Armed drone 'drops bomb' on home of Iraq cleric Moqtada al-Sadr

Armed drone 'drops bomb' on home of Iraq cleric Moqtada al-Sadr
Since the beginning of the revolution, the firebrand cleric and ex-militia leader has spearheaded demands for Prime Minister Adel Abdul Mahdi’s resignation and urged early elections.

3 min read
07 December, 2019
Sadr has supported the protests since they erupted in October [Getty]
A drone dropped a bomb on the home of Iraqi cleric Moqtada al-Sadr in the shrine city of Najaf early on Saturday, but the popular politician was not in the country, sources within his party told AFP.

Since the beginning of the revolution, the firebrand cleric and ex-militia leader has spearheaded demands for Prime Minister Adel Abdel Mahdi’s resignation and urged early elections.

He also tweeted in support of the initial six-day wave of protests that rocked the country at the start of October.

Protests erupted in the capital Baghdad and across Iraq's Shia-majority south in early October against endemic corruption, economic mismanagement and poor public services, since growing to demand the ousting of the government accused of being beholden to foreign powers.

The attack came hours after Sadr sent his supporters into the streets of the capital overnight to "protect protesters" after unidentified gunmen attacked a protest camp. 

Authorities on Saturday confirmed the death toll from the attack had increased to 17, though this did little to deter thousands of Iraqi protesters who defiantly took to the streets of the capital and city’s across the country’s south the next morning.

Many of the new arrivals were suspected to be members of Saraya al-Salam (Peace Brigades), the paramilitary group headed by Sadr.


A source within Saraya told AFP one of its own members had died in the overnight clash, and that more unarmed members had been sent to Tahrir "to protect protesters.”

Around 440 people have died and 20,000 have been wounded since anti-government rallies erupted on October 1 in Baghdad and the Shia-majority south.
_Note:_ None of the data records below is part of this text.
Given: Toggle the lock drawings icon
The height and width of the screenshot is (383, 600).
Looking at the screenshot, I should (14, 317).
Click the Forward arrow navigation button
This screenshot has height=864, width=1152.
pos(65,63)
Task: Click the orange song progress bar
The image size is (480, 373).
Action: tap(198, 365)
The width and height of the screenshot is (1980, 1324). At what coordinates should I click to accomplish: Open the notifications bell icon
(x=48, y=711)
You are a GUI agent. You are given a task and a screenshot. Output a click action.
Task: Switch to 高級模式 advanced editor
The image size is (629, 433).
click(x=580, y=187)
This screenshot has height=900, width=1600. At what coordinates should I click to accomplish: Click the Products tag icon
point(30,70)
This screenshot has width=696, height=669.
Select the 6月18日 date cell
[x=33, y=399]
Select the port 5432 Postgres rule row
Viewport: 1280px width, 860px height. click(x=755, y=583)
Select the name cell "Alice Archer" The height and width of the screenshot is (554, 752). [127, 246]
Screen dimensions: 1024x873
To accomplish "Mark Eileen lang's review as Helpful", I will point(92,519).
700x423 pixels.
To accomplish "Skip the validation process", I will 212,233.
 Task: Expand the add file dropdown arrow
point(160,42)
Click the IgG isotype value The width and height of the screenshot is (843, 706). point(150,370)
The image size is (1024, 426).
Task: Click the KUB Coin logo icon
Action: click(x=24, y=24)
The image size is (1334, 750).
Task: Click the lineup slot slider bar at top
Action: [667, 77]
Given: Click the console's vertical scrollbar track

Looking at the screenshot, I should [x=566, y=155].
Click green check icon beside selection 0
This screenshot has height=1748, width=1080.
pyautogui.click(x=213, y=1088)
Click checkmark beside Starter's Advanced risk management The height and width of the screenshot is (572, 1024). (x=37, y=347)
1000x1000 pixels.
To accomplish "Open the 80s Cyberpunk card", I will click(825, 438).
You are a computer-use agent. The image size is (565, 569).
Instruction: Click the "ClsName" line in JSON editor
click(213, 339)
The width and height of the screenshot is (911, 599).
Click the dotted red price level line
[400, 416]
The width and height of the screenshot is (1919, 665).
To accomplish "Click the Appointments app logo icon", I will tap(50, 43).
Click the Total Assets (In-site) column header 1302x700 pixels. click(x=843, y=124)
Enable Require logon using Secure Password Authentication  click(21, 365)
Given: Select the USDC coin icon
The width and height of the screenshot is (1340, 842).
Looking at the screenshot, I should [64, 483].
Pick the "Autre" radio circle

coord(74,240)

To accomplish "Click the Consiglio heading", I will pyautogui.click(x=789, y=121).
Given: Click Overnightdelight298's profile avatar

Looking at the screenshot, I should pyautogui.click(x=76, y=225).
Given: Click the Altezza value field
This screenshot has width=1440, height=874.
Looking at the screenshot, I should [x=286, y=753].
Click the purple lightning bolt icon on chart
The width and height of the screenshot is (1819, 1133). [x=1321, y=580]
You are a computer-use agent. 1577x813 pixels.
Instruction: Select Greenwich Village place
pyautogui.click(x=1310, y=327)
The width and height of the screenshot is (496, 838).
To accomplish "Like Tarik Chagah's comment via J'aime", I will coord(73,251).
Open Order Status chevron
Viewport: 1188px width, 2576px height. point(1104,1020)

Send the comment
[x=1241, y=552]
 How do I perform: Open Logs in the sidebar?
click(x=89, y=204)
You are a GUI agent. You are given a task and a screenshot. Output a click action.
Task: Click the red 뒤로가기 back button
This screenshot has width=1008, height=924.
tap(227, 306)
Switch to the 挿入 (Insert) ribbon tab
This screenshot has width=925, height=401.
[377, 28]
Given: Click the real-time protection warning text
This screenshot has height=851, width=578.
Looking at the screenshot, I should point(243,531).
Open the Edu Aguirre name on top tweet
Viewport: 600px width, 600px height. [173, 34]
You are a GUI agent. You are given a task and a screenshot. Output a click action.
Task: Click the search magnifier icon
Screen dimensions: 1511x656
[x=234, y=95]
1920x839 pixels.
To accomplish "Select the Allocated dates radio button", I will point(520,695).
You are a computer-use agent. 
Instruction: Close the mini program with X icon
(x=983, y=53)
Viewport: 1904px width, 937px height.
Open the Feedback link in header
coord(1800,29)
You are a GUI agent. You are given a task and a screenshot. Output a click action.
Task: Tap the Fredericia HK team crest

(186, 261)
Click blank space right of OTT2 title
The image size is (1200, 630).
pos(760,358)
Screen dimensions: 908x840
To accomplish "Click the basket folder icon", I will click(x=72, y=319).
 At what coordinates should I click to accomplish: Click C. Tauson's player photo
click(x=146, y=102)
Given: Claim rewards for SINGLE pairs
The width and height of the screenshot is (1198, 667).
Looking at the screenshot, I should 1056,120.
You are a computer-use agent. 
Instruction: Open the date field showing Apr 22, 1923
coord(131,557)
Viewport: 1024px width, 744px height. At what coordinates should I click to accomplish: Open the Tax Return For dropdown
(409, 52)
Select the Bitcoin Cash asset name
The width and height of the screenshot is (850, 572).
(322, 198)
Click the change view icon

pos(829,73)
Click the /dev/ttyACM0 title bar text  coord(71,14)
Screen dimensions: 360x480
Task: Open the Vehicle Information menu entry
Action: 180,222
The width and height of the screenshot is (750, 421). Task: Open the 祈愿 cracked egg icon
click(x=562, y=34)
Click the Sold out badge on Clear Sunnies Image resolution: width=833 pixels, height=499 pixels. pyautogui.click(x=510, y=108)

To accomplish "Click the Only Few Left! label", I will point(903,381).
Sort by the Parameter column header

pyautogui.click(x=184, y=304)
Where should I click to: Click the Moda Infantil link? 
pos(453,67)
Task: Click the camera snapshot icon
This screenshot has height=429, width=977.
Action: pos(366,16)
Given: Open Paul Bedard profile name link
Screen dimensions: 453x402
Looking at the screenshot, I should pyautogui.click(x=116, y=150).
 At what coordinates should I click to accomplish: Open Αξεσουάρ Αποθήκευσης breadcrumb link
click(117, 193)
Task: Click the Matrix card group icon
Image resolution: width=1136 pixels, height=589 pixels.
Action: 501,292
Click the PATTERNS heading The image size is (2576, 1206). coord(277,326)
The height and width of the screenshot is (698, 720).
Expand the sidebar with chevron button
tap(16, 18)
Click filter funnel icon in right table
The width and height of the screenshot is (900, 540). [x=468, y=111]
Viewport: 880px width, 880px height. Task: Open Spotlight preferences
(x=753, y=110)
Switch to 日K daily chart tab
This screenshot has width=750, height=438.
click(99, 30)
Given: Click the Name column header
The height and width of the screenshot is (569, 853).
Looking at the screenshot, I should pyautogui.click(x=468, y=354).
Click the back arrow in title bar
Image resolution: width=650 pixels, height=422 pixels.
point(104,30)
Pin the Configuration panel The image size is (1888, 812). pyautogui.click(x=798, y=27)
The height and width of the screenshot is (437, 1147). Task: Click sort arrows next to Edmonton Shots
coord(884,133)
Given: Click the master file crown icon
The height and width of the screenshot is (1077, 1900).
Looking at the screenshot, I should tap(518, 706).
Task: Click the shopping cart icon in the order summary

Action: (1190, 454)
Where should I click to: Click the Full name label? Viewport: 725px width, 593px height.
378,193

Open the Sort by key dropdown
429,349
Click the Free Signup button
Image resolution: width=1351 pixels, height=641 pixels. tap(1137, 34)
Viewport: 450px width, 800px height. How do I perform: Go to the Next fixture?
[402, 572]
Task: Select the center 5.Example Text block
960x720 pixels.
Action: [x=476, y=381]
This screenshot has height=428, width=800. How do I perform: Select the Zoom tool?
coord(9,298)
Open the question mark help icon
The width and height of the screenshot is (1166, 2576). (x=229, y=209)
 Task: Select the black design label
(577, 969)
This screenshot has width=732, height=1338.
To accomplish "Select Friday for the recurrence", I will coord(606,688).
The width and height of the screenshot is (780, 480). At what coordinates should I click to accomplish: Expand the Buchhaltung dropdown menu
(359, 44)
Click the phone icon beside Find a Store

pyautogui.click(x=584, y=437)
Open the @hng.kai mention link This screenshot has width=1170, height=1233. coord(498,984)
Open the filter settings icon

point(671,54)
Read more: Kidnappings, killings and threats: Inside Iraq's authoritarian turn

Last week, Iraq’s Sairoon political party, of which Sadr is the chief, called on authorities to try leading members of the Iraqi government who took part in the brutal suppression and killing of protesters in recent weeks.

Sabah Al-Saadi, an MP in Sadr's political party, on Sunday urged the judiciary to form a court specialised in what he dubbed the "October Revolution" to hold to account the outgoing prime minister and security leaders for the violent crackdown on demonstrators across the country.

The Iraqi Council of Representatives "accepted today the resignation of the prime minister... however, this does not relieve him and his government of accountability for massacres committed against the people," a statement by the bloc read on Sunday.

Article 83 of the constitution stipulates that "the responsibility is shared between the prime minister and his government, all of whom must be held to account for their crimes", the statement added.

"The people re awaiting justice against criminals who shed Iraqi blood, especially in Dhi Qar," the statement noted, referring to the scene of a recent brutal crackdown on protesters.

The bloc also called for a travel ban on prime minister and senior security officials.

The remarks came just hours after the bloc waived its right to appoint the next prime minister, after the resignation of former Prime Minister Adel Abdul Mahdi, noting the decision falls into the hands of the people.

Sadr's Sairoon bloc won the largest share of parliament's 329 seats in a vote last year. It gained popular support due to Sadr's Iraqi nationalist, anti-corruption and anti-sectarian platform, condemning both US and Iranian meddling in the country's politics.